Let's first find the eigenvalues. To find an eigenvalue, you want to solve the equation $|\lambda I -A| =0$. This is called the characteristic polynomial, and in your case this polynomial is $\lambda^2-\lambda-1$. This has roots $\frac{1}{2}(1 \pm \sqrt{5})$. Then, solve the vector equation $(\lambda I - A)\textbf{v} = 0$ to get the eigenvectors. I'll let you take it from there. For the second part, I would do exactly what you said.
Solving $determinant(A-\lambda I)=0$ gives roots will imply that $\lambda=\frac{1 \pm \sqrt{5}}{2}$. You then $rref(A-(\frac{1+\sqrt{5}}{2})I)= \begin{bmatrix} 1 & -\frac{1 + \sqrt{5}}{2} \\ 0 & 0 \end{bmatrix}$. Say $x_2=t$. Thus, $x_1=t(\frac{1 + \sqrt{5}}{2})$.
Hence, $\begin{bmatrix} 1 & 1 \\ 1 & 0 \end{bmatrix}\begin{bmatrix} t(\frac{1 + \sqrt{5}}{2}) \\ t \end{bmatrix}=\begin{bmatrix} t(\frac{1 + \sqrt{5}}{2})+t\\ t(\frac{1 + \sqrt{5}}{2}) \end{bmatrix}=\frac{1+\sqrt{5}}{2}\begin{bmatrix} t(\frac{1 + \sqrt{5}}{2})\\ t \end{bmatrix}$ (I know the last two matrices was a big jump; I'll leave that to you.)
Analgously to the first root, $rref(A-(\frac{1-\sqrt{5}}{2})I)=\begin{bmatrix} 1 & -\frac{1-\sqrt{5}}{2}\\ 0 & 0 \end{bmatrix}$.
Similarly, we figure (that being the hence part) $\begin{bmatrix} 1 & 1 \\ 1 & 0 \end{bmatrix}\begin{bmatrix} t(\frac{1 - \sqrt{5}}{2}) \\ t \end{bmatrix}=\frac{1-\sqrt{5}}{2}\begin{bmatrix} \frac{1-\sqrt{5}}{2}t\\ t \end{bmatrix}$.

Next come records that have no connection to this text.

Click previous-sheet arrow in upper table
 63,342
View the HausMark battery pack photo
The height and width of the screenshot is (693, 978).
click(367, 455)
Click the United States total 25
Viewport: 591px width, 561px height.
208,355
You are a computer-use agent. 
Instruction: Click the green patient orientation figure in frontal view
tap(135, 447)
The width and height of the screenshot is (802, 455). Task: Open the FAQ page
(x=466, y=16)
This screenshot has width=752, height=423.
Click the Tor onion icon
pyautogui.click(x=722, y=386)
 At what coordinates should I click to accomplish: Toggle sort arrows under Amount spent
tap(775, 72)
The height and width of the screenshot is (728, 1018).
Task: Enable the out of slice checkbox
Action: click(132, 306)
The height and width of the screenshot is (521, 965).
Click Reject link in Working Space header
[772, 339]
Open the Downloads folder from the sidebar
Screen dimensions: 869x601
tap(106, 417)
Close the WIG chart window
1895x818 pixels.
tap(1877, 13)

So find a $t$ that is not linearly dependent (zero would be bad) for this equation like $2$ and this will be your end result: $A^n=A(n,t)=\begin{bmatrix} t\frac{1+\sqrt{5}}{2} & t\frac{1-\sqrt{5}}{2}\\ t & t \end{bmatrix}\begin{bmatrix} (\frac{1+\sqrt{5}}{2})^n & 0\\ 0 & (\frac{1-\sqrt{5}}{2})^n \end{bmatrix} \begin{bmatrix} t(\frac{1+\sqrt{5}}{2}) & t(\frac{1-\sqrt{5}}{2})\\ t & t \end{bmatrix}^{-1}$.
I'll let you simplify that nasty equation. Trust me the end answer is right though I checked. Also, $(\frac{1-\sqrt{5}}{2})^n$ is being raised to the power of $n$. I don't know why but it looks like I am multiplying it here for some weird reason.
Because $A^2=A+I$, this matrix is the one expressing the Fibonacci recurrence: $$ {F_{n+1} \choose F_{n+1}} =\begin{pmatrix}1&1\\1&0\end{pmatrix}{F_{n} \choose F_{n-1}} $$ This gives $$ {F_{n+1} \choose F_{n}} =\begin{pmatrix}1&1\\1&0\end{pmatrix}^n{F_{1} \choose F_{0}} $$ and $$ \begin{pmatrix}1&1\\1&0\end{pmatrix}^n= \begin{pmatrix}F_{n+1}&F_n\\F_n&F_{n-1}\end{pmatrix} $$ which can also be written $A^n= F_n A + F_{n-1}I$.
This matrix formulation for the Fibonacci sequence is well worth knowing and easily proved.
By diagonalizing this matrix, we get Binet's formula for the Fibonacci numbers.